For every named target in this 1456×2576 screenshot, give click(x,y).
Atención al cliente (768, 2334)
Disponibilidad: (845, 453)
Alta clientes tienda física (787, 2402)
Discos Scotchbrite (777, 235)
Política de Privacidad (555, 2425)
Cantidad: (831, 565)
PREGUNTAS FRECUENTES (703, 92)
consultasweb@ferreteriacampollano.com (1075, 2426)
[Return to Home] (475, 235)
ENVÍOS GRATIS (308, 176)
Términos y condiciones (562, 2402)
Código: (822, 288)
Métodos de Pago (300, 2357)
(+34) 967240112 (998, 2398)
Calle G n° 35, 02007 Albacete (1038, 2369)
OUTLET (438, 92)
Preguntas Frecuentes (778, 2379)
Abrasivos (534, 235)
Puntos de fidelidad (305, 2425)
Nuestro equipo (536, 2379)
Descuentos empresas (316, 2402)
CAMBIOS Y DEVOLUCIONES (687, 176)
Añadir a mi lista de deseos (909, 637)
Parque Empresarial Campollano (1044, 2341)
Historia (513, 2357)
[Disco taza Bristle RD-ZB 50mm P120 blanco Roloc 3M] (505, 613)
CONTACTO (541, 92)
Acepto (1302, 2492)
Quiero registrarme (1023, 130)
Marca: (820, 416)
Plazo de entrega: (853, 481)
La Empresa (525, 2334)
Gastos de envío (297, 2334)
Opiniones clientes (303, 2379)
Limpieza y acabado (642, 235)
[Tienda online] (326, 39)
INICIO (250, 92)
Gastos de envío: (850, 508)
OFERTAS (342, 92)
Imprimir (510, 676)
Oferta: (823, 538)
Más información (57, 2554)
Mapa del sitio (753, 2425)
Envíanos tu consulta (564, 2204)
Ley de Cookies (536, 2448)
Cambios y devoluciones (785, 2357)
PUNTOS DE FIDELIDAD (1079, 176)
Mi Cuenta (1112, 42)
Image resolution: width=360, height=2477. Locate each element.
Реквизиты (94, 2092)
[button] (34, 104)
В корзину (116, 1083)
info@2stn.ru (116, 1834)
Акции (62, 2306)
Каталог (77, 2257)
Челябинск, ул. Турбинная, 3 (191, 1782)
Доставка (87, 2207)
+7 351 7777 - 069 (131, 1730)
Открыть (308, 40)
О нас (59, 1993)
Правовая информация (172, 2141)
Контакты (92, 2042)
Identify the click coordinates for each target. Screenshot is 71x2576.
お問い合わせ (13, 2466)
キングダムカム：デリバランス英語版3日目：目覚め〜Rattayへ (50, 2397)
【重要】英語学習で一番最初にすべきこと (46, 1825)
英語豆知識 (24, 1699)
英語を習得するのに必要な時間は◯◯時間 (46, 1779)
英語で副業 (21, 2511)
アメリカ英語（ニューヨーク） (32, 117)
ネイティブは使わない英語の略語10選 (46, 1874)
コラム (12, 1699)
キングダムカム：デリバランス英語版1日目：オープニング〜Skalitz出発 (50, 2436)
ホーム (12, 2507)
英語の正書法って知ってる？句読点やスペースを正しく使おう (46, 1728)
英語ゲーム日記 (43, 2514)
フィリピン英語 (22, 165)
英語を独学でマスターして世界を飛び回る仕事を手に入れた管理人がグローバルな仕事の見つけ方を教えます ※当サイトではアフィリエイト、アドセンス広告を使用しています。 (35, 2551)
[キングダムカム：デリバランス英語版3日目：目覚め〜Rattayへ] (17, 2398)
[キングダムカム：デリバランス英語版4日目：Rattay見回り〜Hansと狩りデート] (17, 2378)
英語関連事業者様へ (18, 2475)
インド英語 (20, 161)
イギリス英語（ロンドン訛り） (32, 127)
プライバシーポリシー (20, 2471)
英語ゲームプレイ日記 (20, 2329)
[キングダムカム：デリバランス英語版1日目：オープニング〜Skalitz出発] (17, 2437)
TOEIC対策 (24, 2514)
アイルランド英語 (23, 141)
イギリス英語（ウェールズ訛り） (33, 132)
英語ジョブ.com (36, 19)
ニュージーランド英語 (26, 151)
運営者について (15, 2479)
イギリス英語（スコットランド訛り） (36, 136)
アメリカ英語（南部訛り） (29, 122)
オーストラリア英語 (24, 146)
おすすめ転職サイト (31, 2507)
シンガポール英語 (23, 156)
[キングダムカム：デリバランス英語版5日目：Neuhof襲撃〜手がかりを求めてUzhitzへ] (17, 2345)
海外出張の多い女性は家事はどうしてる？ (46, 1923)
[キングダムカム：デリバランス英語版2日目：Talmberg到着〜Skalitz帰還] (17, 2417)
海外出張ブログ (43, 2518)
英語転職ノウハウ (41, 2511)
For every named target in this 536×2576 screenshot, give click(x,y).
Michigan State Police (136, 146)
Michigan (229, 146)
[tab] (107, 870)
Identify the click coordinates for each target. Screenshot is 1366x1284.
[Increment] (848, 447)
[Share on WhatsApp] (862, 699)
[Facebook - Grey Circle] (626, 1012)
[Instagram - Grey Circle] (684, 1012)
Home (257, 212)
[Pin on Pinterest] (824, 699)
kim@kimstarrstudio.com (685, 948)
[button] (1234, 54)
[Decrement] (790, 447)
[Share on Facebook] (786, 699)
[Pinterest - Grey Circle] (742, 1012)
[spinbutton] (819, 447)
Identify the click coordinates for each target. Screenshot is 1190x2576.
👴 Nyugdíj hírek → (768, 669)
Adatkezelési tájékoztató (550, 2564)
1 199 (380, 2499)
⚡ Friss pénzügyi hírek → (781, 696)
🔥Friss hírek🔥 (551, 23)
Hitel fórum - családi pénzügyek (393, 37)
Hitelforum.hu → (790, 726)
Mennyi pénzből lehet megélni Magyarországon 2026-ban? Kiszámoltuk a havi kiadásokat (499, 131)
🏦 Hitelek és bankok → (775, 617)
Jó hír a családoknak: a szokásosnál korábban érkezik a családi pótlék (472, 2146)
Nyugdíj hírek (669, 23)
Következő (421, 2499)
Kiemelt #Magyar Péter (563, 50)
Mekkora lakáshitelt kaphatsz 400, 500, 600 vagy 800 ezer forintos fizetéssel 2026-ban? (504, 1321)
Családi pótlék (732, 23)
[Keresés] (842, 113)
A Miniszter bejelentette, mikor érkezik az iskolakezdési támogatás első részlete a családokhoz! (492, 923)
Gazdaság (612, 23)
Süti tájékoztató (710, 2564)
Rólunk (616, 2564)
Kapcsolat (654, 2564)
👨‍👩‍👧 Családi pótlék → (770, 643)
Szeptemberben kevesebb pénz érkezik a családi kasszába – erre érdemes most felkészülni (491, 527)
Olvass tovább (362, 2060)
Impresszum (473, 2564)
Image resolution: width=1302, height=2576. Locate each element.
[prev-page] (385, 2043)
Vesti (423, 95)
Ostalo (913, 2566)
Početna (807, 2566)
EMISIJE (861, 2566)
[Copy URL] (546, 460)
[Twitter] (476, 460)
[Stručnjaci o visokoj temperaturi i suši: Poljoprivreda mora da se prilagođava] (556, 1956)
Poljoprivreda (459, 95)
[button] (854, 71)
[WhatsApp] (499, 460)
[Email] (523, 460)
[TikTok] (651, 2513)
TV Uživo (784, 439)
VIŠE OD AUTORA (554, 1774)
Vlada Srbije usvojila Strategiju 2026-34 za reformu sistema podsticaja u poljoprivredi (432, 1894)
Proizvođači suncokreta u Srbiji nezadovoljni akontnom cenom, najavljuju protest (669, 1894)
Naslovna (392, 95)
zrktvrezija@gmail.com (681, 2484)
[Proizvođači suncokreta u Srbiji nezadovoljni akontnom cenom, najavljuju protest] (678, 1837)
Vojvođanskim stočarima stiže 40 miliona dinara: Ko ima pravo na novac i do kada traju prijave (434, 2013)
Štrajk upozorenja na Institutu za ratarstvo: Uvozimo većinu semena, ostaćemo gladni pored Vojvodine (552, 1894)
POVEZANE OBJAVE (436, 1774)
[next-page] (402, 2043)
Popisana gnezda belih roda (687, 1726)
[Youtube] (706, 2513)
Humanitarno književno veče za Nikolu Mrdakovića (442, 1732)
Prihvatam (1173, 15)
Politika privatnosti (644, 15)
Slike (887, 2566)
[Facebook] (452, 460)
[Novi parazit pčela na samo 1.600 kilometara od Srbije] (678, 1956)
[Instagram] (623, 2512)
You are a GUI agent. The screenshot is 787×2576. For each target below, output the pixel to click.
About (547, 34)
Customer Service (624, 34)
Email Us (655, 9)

###

Across the records above, return every line that contains the word "click".

For every named target in this 1456×2576 screenshot, give click(x,y).
Identify the click coordinates for each target. Screenshot is 71x2576.
For every named target in this 536×2576 screenshot, give click(x,y).
Identify the click coordinates for each target. Screenshot is 1366x1284.
Identify the click coordinates for each target. Screenshot is 1190x2576.
You are a GUI agent. The screenshot is 787×2576. For each target below, output the pixel to click.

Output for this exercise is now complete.